Although state and local authorities have seen fit to shut down Creative Frontiers based on allegations of child molestation lodged by 62-year-old ex-volunteer Irma Mertens, the actual children at Creative Frontiers, as well as their teachers and their parents, are rallying in the streets, picketing, begging authorities to re-open their beloved school.

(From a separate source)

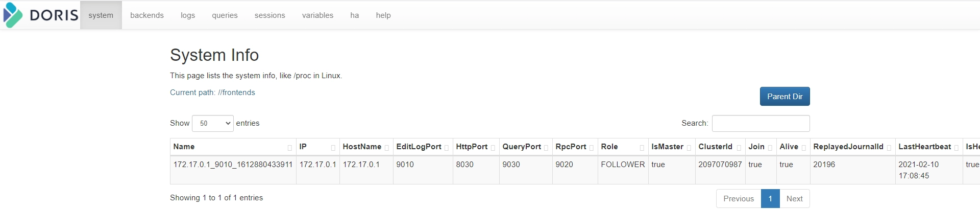Sort by ReplayedJournalId sort icon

On 18 July 2011, California’s Department of Social Services, “until further notice by Order of the Director,” Will Lightbourne, served a “Temporary Suspension Order” at Creative Frontiers school in Citrus Heights, Sacramento County, CA, while Citrus Heights police simultaneously served search warrants at Creative Frontiers and the home of its principal, Robert Adams, after social services determined there was an “immediate health and safety risk to children” at the school, citing what the agency deemed a “preponderance of evidence” of child sexual abuse.1
Figure 1: DSS allegations
According to Department of Social Services documents, this preponderance was defined as hearsay2 and allegations of crimes with no fixed times, no witness, and no known victims (see Figure 1), in addition to the alleged eyewitness account of one Irma Mertens, an AARP volunteer at Creative Frontiers. As it happens, Mertens had recently been passed over for a paid position at the school.3
In a series of newspaper and television interviews immediately following her allegations, Mertens went on to embellish and contradict her original statements to authorities.4
Nonetheless, after 35 years of operation, serving around 180 students each year in grades pre-K through 6, on an idyllic seven-acre campus with cottage-style classrooms, swimming pool and playground, pastures and horses and goats, on the basis of the above allegations, Creative Frontiers was shut down.
Daycare and summer camp were in session when armed Citrus Heights police served their search warrant. When parents arrived at the campus to pick up their children, they were met by police blockade. There was, of course, no small amount of confusion. And emotion.
Citrus Heights Police were investigating “multiple allegations of child molestation,” they announced, and Principal Robert Adams is “the focus of the investigation.”5
Although local newspapers would later go out of their way to defend the actions of Sacramento County Social Services and Citrus Heights police, parents had a different view. One parent emailed and described the scene thusly:
I was one of the first parents to arrive around 2:30 p.m. The lockdown occurred sometime after lunch (1 p.m. or so). I never received a phone call that there was a problem. The officer at the side gate waved me on without comment. The officer at the front gate refused to give me information and asked me to leave unless I was there to pick up children. He reluctantly told me that the children were okay. At the front fence I had to fill out a card to prove that I was my children’s mother. Again, nobody would answer questions. I was handed the court-filed complaint. I had to wait for my children to be escorted out to me, each led by a uniformed officer and a chaplain. Each of my children was given a stuffed animal. It was probably one of the most devastating, nightmarish experiences I have ever had.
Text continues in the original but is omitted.